Susan and Joe Heinen at the bar
Susan and Joe Heinen at the bar . . .

The Red Lion, an English pub that poured pints in Lincoln Park for 27 years, has been open in its new Lincoln Square location since January, but due to a paperwork snafu, owners Joe and Susan Heinen have been waiting on their liquor license for what feels like a bloody long time.

At long last, Joe says, the inspection is scheduled for next week, and then it’ll be another 40 days or more before the license is granted. “It’s this biblical thing the city’s got going on: First you wait 40 days and 40 nights, and then we’ll be giving out 40 loaves of bread,” he jokes. “But they’re waiving the water-into-wine step.”

Curious to visit a BYOB bar, I made a date to meet Kate, an aspiring writer who wanted to talk about how to make it in Chicago, there last night. On my way over, I picked up a four-pack of Half Acre’s brewed-in-Lincoln-Square Gossamer Golden Ale ($8.99), which—silly me—I mentioned I wished came in bottles. “You’re about to become a can convert,” said the cashier, swiping my credit card with the faintest of eye rolls. He was right: The mild beer had all the chill and carbonation a girl could ask for on a warm spring night.

At The Red Lion, a few neighborhood couples were eating on the patio and a group had taken over a big table in the main room, leaving what I thought looked like the best perch in the house free: a four-top on a raised platform right by the window. A low partition gave it a VIP feel. “Drinking onstage—yes!” I scribbled in my notes as I decanted my Gossamer and waited for Kate.

As befits someone who has the gumption to e-mail a stranger and request a career summit, Kate turned out to be a go-getter type with a big smile and lots of enthusiasm. We ordered dinner (curry chicken for me, $10.95; fish and chips for Kate, $10.25) and talked business: “Don’t be scared to take a job that seems kind of iffy at first,” I advised, describing my first desk in a basement on Hudson Street, where bags of garbage would crash down the chute next to my head as I composed paragraphs extolling the joys of $4,000 suitcases and multimillion-dollar yachts. Soon the conversation turned to boys. “When he told me he was moving to Boston, I was like, ‘Yes! Please! If only all my exes would move away!’” Kate said.

Queen Elizabeth lamp
. . . which is outfitted with a double-decker lamp and a wee queen.

“One of mine just moved in across the street,” I said, then lowered my voice for shock effect: “He also joined my gym.”
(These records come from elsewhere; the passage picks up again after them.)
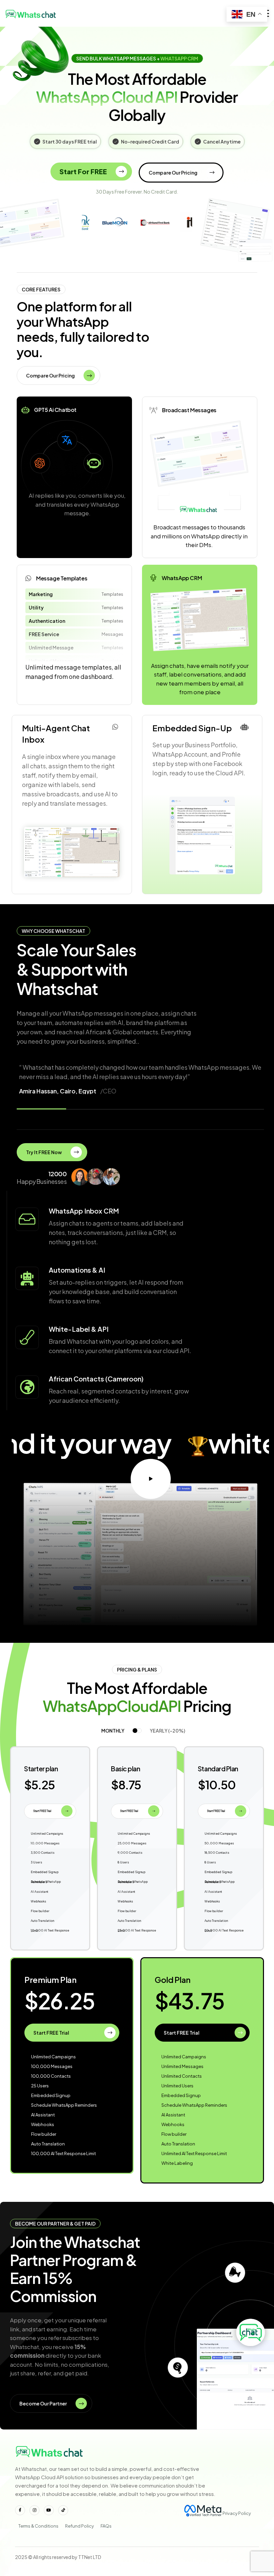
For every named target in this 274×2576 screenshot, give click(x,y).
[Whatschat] (31, 13)
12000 (57, 1174)
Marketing (41, 594)
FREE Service (44, 634)
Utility (36, 607)
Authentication (47, 621)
Boys aside, I did manage to learn a few more things about The Red Lion from Joe, who was on duty last night:

• Once the liquor license is in place, the draft list will feature mostly English beers, with a few options from local breweries such as Half Acre and Metropolitan.
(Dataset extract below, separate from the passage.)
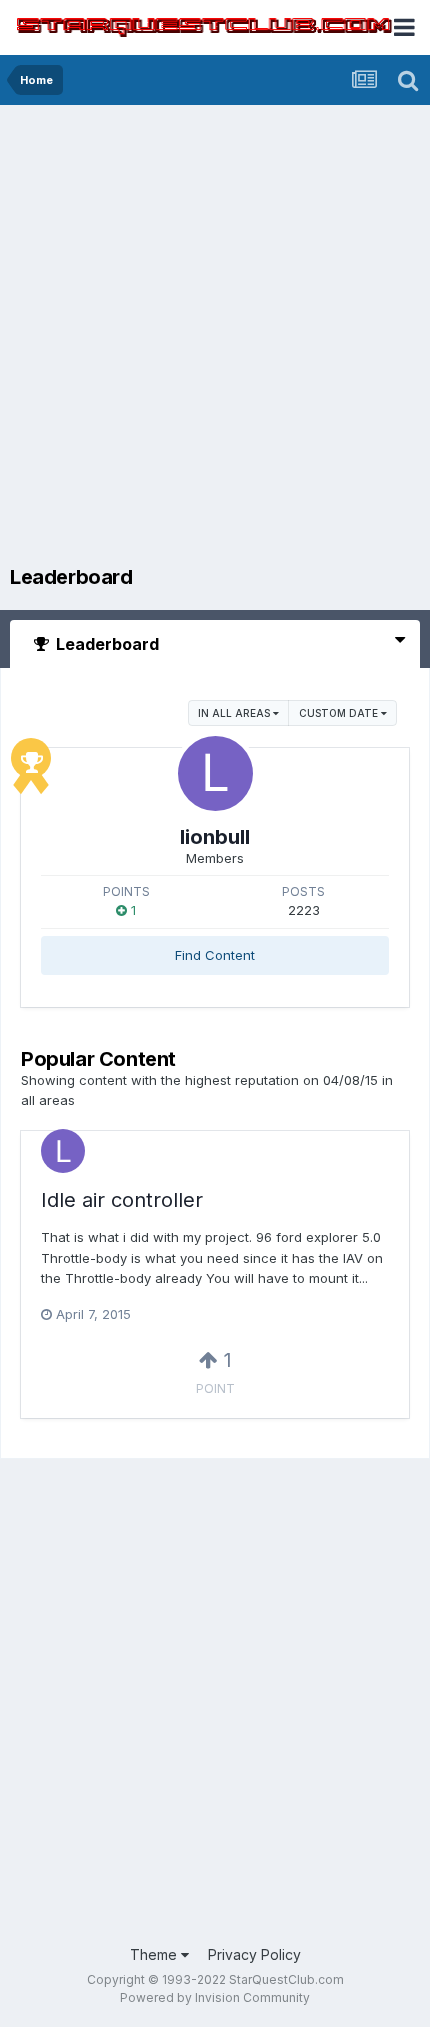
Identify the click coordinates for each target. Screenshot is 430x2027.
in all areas (235, 713)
• The menu has been tweaked for summer: less heavy stews, more sandwiches. “At the old place, the cooking had become sort of out-of-the-can. But here, my wife’s making everything from scratch.”

• Amid the Beatles memorabilia and other nods to the British theme, Joe pointed out a framed fold of fabric on the south wall. “One of our regulars gave us that. It’s her scarf from Oxford.”
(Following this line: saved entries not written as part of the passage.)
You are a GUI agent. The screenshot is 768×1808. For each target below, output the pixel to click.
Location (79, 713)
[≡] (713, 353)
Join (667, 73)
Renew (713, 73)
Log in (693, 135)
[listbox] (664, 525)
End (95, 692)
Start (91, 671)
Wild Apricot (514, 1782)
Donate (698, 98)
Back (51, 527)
• In a room adjacent to the bar, dubbed The Anchor Gallery, the Heinens carry a selection of books for sale, including their own, Lost German Chicago. “In Lincoln Park, there were a lot of bookstores around us, and people used to love to browse and then stop in for a drink.” Beginning this week, the room will also serve as an exhibition space for local artists. First up is Diana Berek; an opening reception runs from 6 to 8 p.m. Saturday.

• The Heinens have lived near this part of Lincoln Square for 11 years. “It was still considered the wrong side of the tracks when we moved in,” Joe says. “There was a lot of Latin King activity.” The couple had been planning to move The Red Lion north for at least a decade, and though the neighborhood is now “more yuppie,” Joe says, “There’s been an effort to keep the diversity intact, which we like.”